→ Extract to read:
○ ○ ○ ○ ○ ○ ○

# Tianeptine is curing me!



## xxmdogxx (Jun 26, 2012)

I've had dp for 10 years hardcore. I had grey hair by the time I was 25. I'm now 27. I'm walking on a trail as I write this on my phone. I read about tianeptine a couple weeks back on a nootropics board on reddit. I've tried every any depressant under the sun and nothing has ever touched the worst symptom derealization. This past few months I was planning suicide a lot. It's just been too long with no joy or hope of getting better and being completely alone, agoraphobic and out of my mind completely.
I bought the sodium first, tianeptine sodium. It worked for anxiety but it's action is short and it's not really medicinal. Then I got the sulfate and bam... things feel real. My heart doesn't feel broke. And what was a living nightmare seems like another person. I'm really thrilled about this and I hope for the love of god some of you stubborn fucks give it a try. Much love,
Marshall


----------



## Pondererer (May 18, 2016)

How fast did u notice it working?


----------



## tikobird (Feb 26, 2008)

I've never heard of it. What is it? I rarely find anyone here going to a therapist who will help with the anxiety causing my DP.

○ ○ ○ ○ ○ ○ ○

→ Extracted material:
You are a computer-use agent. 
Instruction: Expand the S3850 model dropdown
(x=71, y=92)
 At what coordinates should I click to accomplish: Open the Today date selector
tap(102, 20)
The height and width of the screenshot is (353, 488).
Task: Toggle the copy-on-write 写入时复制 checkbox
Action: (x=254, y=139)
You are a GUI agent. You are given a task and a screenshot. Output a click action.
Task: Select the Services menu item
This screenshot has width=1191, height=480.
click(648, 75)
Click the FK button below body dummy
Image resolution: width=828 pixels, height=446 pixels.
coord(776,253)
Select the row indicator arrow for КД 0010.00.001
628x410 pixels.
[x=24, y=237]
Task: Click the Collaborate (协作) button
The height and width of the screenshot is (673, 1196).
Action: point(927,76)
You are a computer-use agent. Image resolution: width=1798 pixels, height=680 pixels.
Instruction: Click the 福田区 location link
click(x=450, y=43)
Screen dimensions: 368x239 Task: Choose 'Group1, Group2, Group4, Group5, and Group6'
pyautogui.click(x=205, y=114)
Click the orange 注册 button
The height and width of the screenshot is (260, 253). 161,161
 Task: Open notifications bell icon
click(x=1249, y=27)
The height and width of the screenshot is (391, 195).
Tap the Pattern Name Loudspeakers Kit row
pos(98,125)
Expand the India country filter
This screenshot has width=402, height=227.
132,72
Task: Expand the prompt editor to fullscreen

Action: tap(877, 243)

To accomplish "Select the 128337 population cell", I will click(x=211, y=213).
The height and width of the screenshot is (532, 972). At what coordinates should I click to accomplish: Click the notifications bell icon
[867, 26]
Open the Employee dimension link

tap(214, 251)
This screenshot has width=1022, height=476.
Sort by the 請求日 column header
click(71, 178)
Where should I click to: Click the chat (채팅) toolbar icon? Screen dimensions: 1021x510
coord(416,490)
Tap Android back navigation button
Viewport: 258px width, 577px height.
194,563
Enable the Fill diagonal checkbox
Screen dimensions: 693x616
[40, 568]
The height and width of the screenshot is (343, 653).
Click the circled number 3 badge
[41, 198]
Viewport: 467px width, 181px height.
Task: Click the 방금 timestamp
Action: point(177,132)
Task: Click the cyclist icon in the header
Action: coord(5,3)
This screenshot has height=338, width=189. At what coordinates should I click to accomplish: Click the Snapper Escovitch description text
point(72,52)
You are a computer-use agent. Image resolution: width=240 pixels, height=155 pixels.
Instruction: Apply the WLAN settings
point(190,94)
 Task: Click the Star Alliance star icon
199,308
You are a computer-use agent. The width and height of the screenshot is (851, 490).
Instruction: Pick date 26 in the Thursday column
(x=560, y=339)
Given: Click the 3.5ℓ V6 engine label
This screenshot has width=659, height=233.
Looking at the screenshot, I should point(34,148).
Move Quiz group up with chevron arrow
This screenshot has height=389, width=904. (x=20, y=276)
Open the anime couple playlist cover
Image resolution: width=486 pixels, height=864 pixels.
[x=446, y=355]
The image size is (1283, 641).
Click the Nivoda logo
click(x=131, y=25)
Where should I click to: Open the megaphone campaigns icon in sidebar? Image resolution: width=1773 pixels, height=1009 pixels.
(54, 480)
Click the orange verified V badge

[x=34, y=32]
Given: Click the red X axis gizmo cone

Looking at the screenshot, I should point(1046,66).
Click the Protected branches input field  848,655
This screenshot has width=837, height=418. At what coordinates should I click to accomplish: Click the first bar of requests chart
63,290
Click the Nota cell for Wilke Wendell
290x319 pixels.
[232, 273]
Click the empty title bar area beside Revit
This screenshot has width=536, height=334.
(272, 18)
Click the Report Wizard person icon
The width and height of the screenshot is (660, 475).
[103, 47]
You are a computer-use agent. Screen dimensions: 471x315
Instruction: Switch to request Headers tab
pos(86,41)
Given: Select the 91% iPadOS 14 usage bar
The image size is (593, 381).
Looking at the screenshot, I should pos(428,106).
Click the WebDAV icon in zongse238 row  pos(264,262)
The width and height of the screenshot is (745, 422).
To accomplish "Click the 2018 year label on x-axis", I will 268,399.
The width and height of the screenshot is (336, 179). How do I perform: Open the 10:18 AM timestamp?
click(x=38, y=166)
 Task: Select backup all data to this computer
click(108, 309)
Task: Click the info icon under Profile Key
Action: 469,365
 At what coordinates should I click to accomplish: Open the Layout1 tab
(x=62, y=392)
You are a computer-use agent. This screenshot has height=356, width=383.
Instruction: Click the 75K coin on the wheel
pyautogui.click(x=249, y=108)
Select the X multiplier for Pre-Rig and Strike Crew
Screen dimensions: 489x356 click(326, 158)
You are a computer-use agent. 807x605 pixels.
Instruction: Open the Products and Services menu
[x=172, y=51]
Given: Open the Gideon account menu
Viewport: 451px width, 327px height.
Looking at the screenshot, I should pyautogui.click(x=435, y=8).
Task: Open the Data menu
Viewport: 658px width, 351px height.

○ ○ ○ ○ ○ ○ ○

→ Tasks and exercises:
(a) From the tianeptine thread, extract the stretch from "## tikobird (Feb" through "causing my DP.", word for word.
(b) Summarize the tianeptine thread in two sentences.
(c) Write what follows the last post of the tianeptine thread.
The entries are separate material and have nothing to do with the tianeptine thread.

→ Expected responses:
(a)
## tikobird (Feb 26, 2008)

I've never heard of it. What is it? I rarely find anyone here going to a therapist who will help with the anxiety causing my DP.

(b) The first poster, who has had dp for ten years and found no drug that touched derealization, says tianeptine sodium helped anxiety but acted briefly, while tianeptine sulfate made things feel real, and urges others to try it. Later replies ask how fast it worked and what it is, and one says they rarely find anyone here going to a therapist who will help with the anxiety causing their DP.

(c)
There are various therapies to work on the way of thinking that made DP come about. Even though mines' chronic it can be lived with and anxiety lessened if I become less anxious and work on how to handle it. Does anyone do Acceptance and commitment therapy which includes acceptance of the problem along with mindful meditation? Even my psychiatrist advised meditation. He's been to many seminars about how it grows new neurons and stops your overthinking. Has anyone here done ACT?


----------



## Phantasm (Jul 16, 2017)

It is an interesting one. I searched the site and while it has been mentioned before it's not really been talked about much. Hopefully the OP will come back in a few weeks/months and let us know how they are doing.


----------



## MichiganMade (Sep 26, 2018)

@ phantasm

What is Tianeptine? How could we go about testing this theory?

Mm


----------



## Phantasm (Jul 16, 2017)

It's an antidepressant that's been prescribed in some parts of Europe for years but is unlicensed or controlled elsewhere. It acts in a different way to other antidepressants. There is some controversy over possible dependence, but it doesn't appear to be more dangerous than any other medication if not abused.

Personally I think I'll wait to see if the OP comes back at a later date with positive results before looking into it further. I think one or two others may already be planning to try it after reading his other thread. Again, hopefully they will also let us know if it helps.


----------



## DerealizedDutchie (Oct 26, 2018)

Did anyone try it?


----------



## Broken (Jan 1, 2017)

I asked my GP about this and she hadn't heard of it. It isn't prescribed in the UK but is in America I believe. EDIT: it is a mu opioid agonist which induces euphoria os helps depression.

I have said for a long time that my DPD is related to physical tension and when I had a very low dose of Valium/Xanax it helped I think. But my Dr was against prescribing it long term.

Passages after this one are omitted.